Study text →
******
Ernesto, a 31-year-old Haitian migrant, waded knee-deep through the Rio Grande that separates the United States and Mexico.
He wasn’t heading to the United States, though. He was leaving a migrant encampment in Del Rio, Texas, on Thursday to slip back into Mexico’s Ciudad Acuna to buy water and food for the fourth time, he said, since arriving Monday morning in the United States.
Reuters witnessed hundreds of other migrants, mostly Haitians but also Cubans, Venezuelans and Nicaraguans, wading through the Rio Grande and back into Mexico to stock up on essentials they said they were not receiving on the American side.
U.S. Customs and Border Protection did not respond to questions about the number of people in the Del Rio camp. One CBP agent told Reuters Wednesday that about 6,000 people were in the camp. Reuters journalists estimated they saw at least 1,000 people on the river’s two shores.
The scene is illustrative of the humanitarian challenges facing President Joe Biden as border arrests hover around 20-year highs. U.S. authorities arrested more than 195,000 migrants at the Mexican border in August, according to government data released Wednesday.
Ernesto, who declined to give his surname to protect his identity, has been waiting in an overwhelmed makeshift migrant camp under the bridge connecting Del Rio and Ciudad Acuna. He said he had not been fed at the camp, where migrants are sleeping under the International Bridge and jostling for shade in 99 degree Fahrenheit (37-degree Celsius) temperatures.
Although he initially was scared to cross back into Mexico, he was compelled to do so to feed his 3-year-old daughter. "I’ve been crossing once a day," said Ernesto, who wants to claim asylum. Sometimes, he said, he runs to avoid Mexican migration officials but is usually not bothered by them. "But now money is running out."
About 20 migrants interviewed by Reuters also said they had not been fed on the Texas side. The migrants showed Reuters tickets with numbers they had received from the U.S. Border Patrol. Several said other migrants told them they could be stuck at the camp for up to five days.
******
What you will do →
1. In the news report on migrants at Del Rio, why does Ernesto keep crossing back into Mexico even though he was scared to at first? Answer in one to three sentences.
2. Answer these questions from the news report on migrants at Del Rio.
(a) How many migrants did U.S. authorities arrest at the Mexican border in August?
(b) What temperature does the report give for the camp under the International Bridge?
(c) What did the migrants show Reuters that they had received from the U.S. Border Patrol?
3. Write the next part of the news report on migrants at Del Rio, picking up after its final sentence.

Supplied material →
******
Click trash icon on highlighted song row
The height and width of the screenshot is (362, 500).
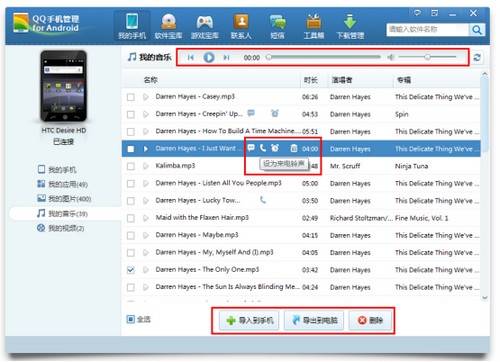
******
Responses for each task →
1. He crosses to buy water and food because he has not been fed at the camp on the Texas side. He feels compelled to go despite his fear so that he can feed his 3-year-old daughter.

2.
(a) More than 195,000.
(b) 99 degrees Fahrenheit (37 degrees Celsius).
(c) Tickets with numbers.

3.
Border Patrol said in a statement it was increasing staffing in Del Rio to facilitate a "safe, humane and orderly process." Drinking water, towels and portable toilets have been provided, the statement added, while migrants wait to be transported to facilities.
U.S. border agents are still rapidly expelling almost all single adults and some families encountered at the border under a COVID-19-related order implemented by former President Donald Trump and kept largely in place by Biden.
`I can wait a little longer’
Carlos, a 27-year-old Venezuelan who left his home after graduating from college in July, said he thought the camp had doubled in size since he arrived Tuesday. Carlos, who declined to give his full name, said he had only $10 left and that there were 400 families ahead of him in the queue for processing.
Still more migrants were arriving. Yoandri Calzadilla, who said he was fleeing political persecution in Cuba, prepared to cross to Texas with his wife Thursday morning. They left Cuba in 2019, he said, starting off in French Guiana and slowly making their way up through South and Central America as they worked odd jobs.
"I’ve been waiting three years, living under bridges. I can wait a little longer here," he said.